Rheumatic fever is a very rare but serious condition that causes inflammation in the heart, skin, brain, and at the joints. It most often develops following an infection with the streptococcus bacteria, better known as strep throat. If left untreated, rheumatic fever can lead to permanent heart damage and even heart failure in some children.
Rheumatic Fever Causes & Symptoms
Rheumatic fever is a delayed, autoimmune response to strep throat. Some children may have a family history of it, carrying a gene that makes them more susceptible to developing it.
It can also be brought on if strep throat is not properly treated with a full course of antibiotics.
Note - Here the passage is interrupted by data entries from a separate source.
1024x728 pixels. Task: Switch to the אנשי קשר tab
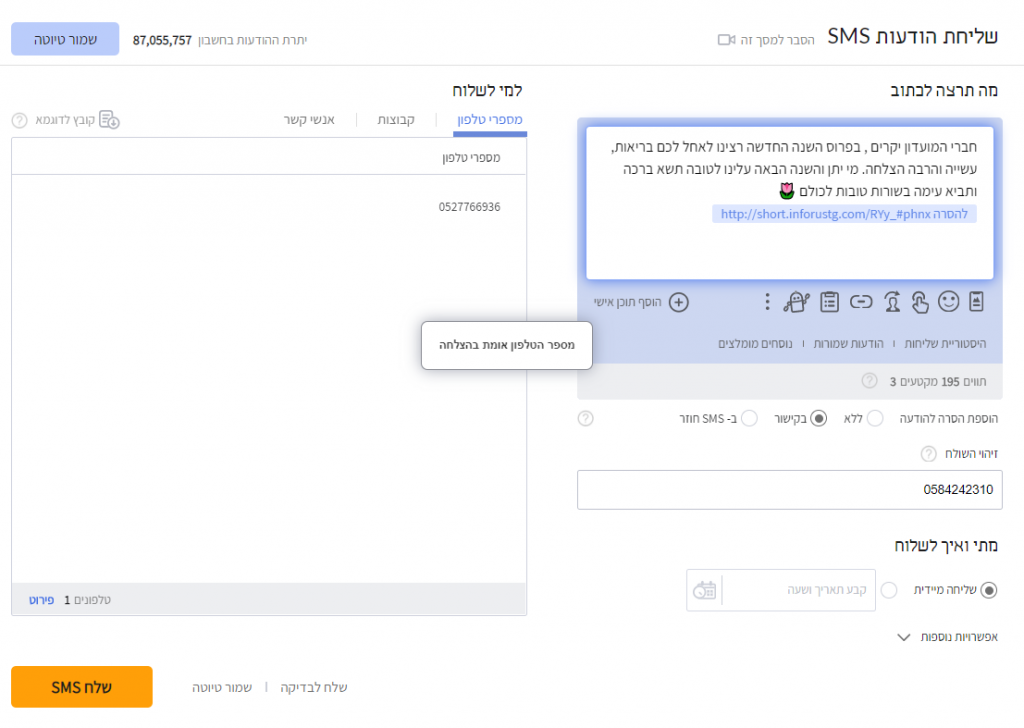point(309,120)
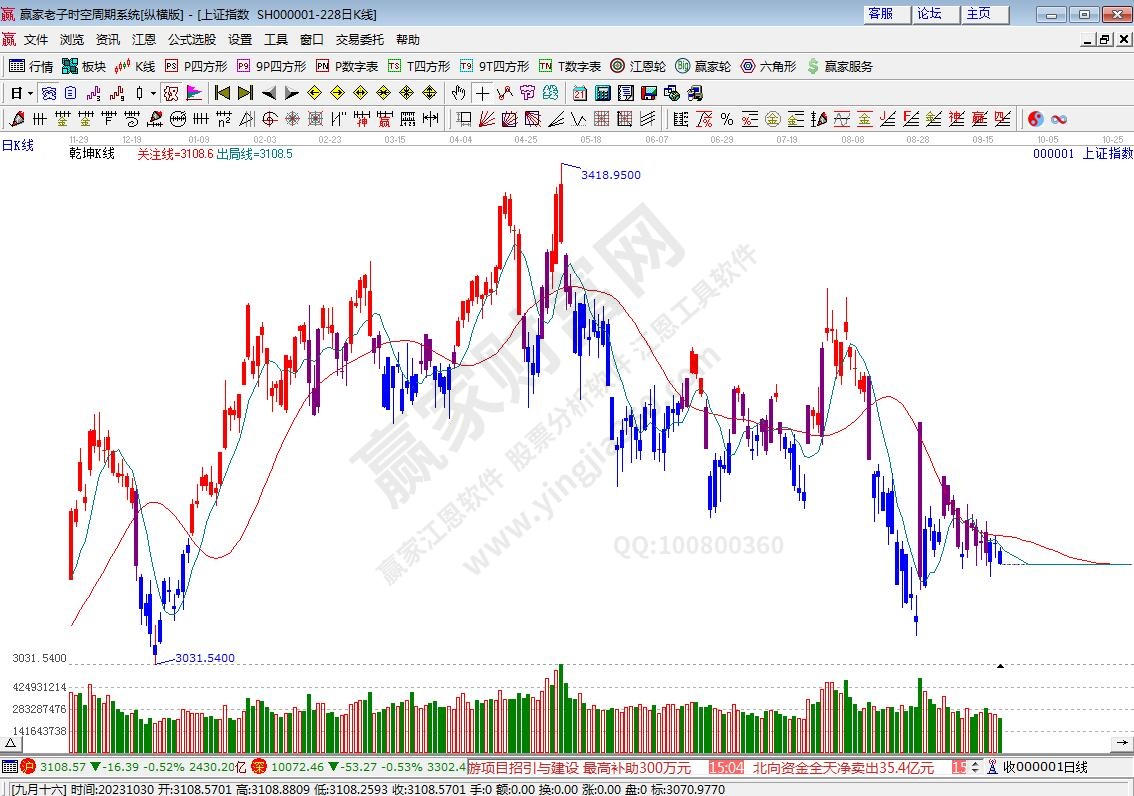The width and height of the screenshot is (1134, 796).
Task: Toggle the hand pan tool
Action: [458, 93]
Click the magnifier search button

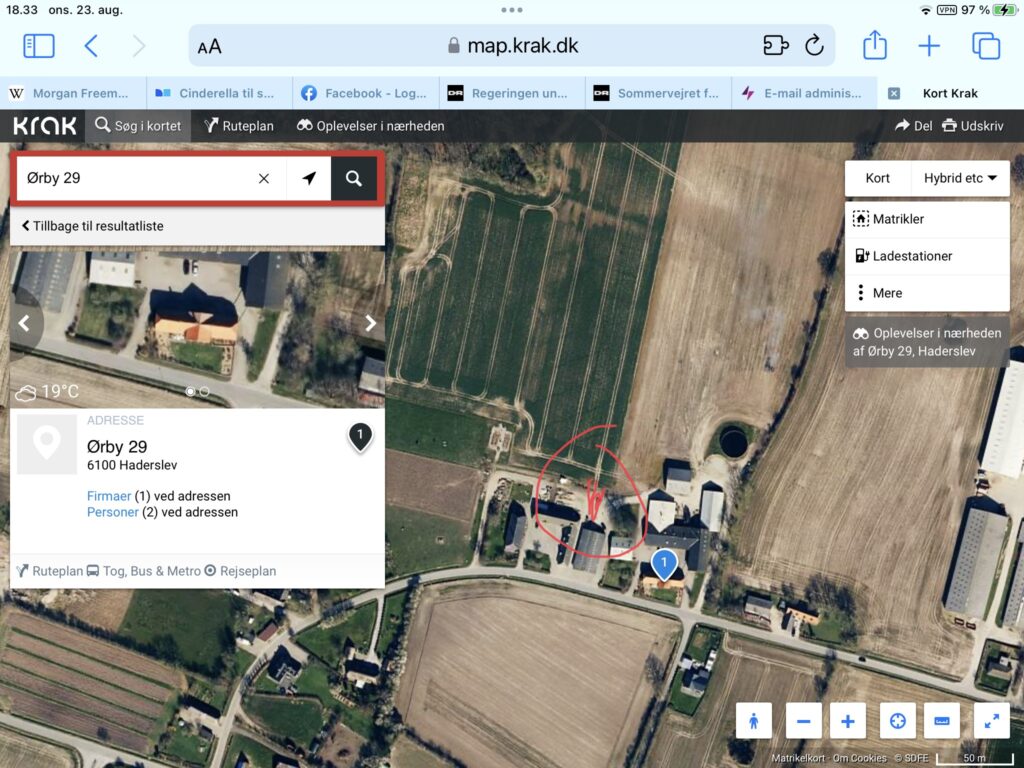[354, 178]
Symptoms of rheumatic fever vary for each child, but symptoms typically appear about 2 to 4 weeks following a strep throat infection.
Signs that your child may have developed rheumatic fever include:
- High and prolonged fever
- Painful, hot, or swollen joints
- Small bumps beneath the skin or a raised, red rash
- Chest pain
- Abnormal heart rate
- Jerky, uncontrollable movements in the hands, face, and feet (sometimes referred to as chorea)
- Outbursts of unusual behavior, such as unexplained crying or inappropriate laughing
While there is no single test to confirm rheumatic fever, your child’s physician may seek a combination of the following:
- Blood tests
- Electrocardiogram, or EKG, to show heart activity
- Throat culture to test for any lingering streptococcus bacteria
Rheumatic Fever Treatment in Austin & Cedar Park, TX
Treatment for rheumatic fever involves a more potent course of antibiotics often having to be administered intravenously in a hospital setting. Additional antibiotics may still need to be taken for some time afterward on a regular basis to ensure the infection is completely gone. Depending on your child’s symptoms, anti-inflammatory medications may also be prescribed to decrease any swelling in the heart, muscles, and joints.